L'après-midi, l'hommage rassemblerait à Bangui différents représentants des Nations Unies, de la France, des grands partis politiques et associations centrafricaines, des Seleka, des anti-Balaka, des représentants des victimes, Misca, Sangaris, etc.
 
On voit poindre une confusion des genres et des rôles. Que le chef d'Etat de transition prenne la parole relève des attributs de sa fonction.
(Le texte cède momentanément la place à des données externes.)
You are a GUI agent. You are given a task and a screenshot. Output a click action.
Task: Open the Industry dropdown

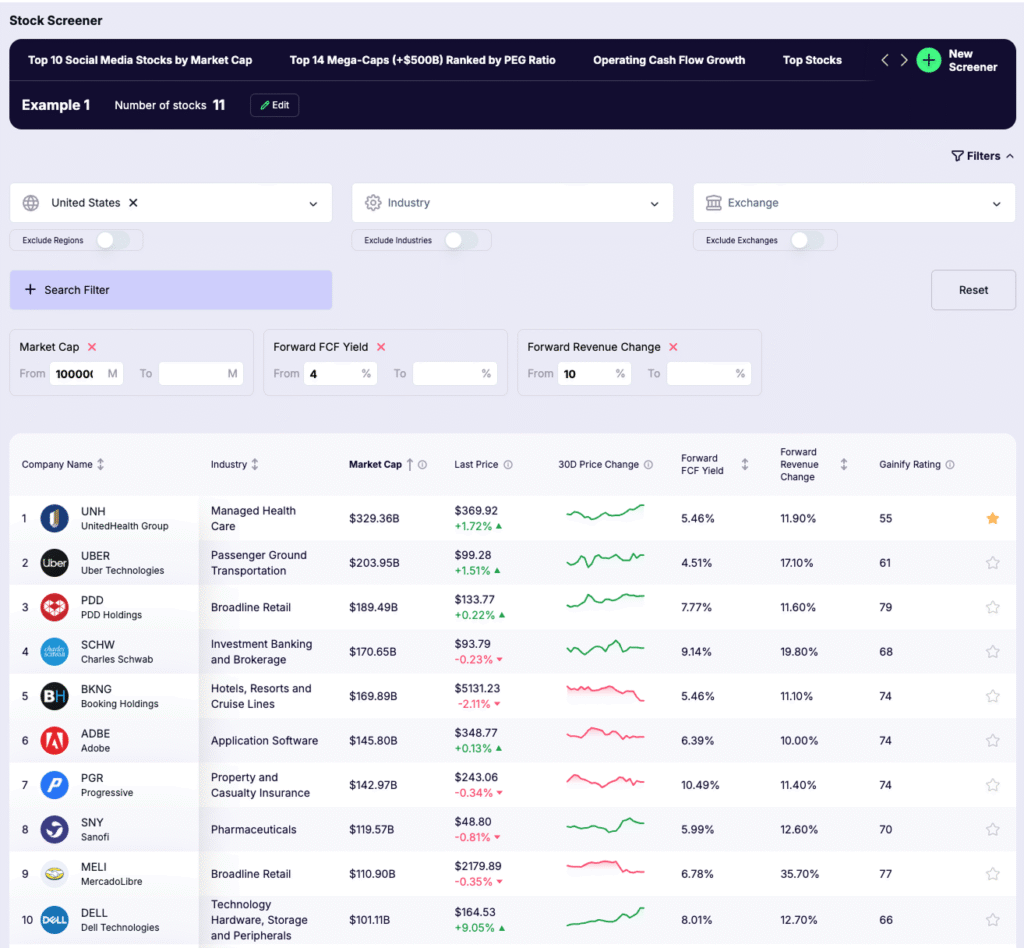click(511, 203)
Elle pourrait, à cette occasion s'entourer du Premier-ministre et des membres du gouvernement, et du bureau du CNT. A l'inverse, on ne voit pas à quel titre le général Mokoko s'exprimerait à cette occasion, sauf à considérer ce dernier comme un pro-consul.
 
Pis, voir les Seleka – forces rebelles dissoutes – et les Anti-balaka – milices armées sanguinaires déclarées ennemis de la paix - participer à une cérémonie en mémoire de Barthélémy Boganda, dont les uns ont profané la sépulture au tout début de l'insurrection militaire et les autres bafouer sa profession de foi dans l'homme, Zo kwè Zo, en s'en prenant à leurs frères musulmans, relèvent de la supercherie intellectuelle.
 
Qui plus est, voir ces Seleka et Anti-balaka, dont les exactions criminelles perdurent, et qui ne sont ni jugés ni condamnés, venir côtoyer leurs propres victimes ou les parents de celles-ci sans que ces victimes aient obtenue une quelconque réparation ou reconnaissance, relève d'une grave faute de mauvais goût, même au nom d'une hypothétique réconciliation.
 
Il est étonnant que le ministre de l'Administration du territoire et de la décentralisation ait accordé son agrément à ce projet sans quelque réserve.
 
A vouloir précipiter les choses ou forcer la main, on finit par obtenir le contraire de ce qu'on désire.
 
On aimerait aider la transition à réussir, mais à ce degré d'amateurisme, le challenge s'annonce perdu d'avance.